▶ [What you have to do] Where a line of the data below has the string "Viewport", copy that line.

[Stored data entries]
━━━
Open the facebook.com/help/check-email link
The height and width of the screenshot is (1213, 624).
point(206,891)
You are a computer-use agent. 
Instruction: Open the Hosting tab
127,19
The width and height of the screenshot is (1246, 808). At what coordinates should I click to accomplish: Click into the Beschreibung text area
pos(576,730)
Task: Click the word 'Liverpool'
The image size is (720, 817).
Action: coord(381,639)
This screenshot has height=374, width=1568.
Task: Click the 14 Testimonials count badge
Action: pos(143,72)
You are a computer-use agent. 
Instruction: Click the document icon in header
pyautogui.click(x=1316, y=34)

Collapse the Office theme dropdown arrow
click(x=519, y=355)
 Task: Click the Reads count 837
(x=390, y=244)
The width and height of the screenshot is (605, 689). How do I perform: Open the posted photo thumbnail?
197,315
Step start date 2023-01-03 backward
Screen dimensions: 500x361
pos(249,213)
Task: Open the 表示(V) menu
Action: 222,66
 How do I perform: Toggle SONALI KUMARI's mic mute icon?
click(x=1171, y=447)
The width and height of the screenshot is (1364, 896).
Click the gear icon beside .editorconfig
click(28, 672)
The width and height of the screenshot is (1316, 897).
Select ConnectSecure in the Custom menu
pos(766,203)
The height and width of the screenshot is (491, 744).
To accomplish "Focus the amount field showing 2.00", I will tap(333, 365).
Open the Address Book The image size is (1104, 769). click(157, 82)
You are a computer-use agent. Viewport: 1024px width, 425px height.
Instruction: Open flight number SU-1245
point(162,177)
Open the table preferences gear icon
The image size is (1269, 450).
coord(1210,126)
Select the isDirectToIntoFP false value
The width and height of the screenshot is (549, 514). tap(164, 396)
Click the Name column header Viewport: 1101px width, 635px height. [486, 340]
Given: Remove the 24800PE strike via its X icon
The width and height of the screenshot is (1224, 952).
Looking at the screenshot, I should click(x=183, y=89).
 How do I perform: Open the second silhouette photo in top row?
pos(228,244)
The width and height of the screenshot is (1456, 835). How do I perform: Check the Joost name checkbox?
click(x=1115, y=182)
━━━
▶ [Response]
You are a computer-use agent. Viewport: 1024px width, 425px height.
Click the Name column header Viewport: 1101px width, 635px height. [486, 340]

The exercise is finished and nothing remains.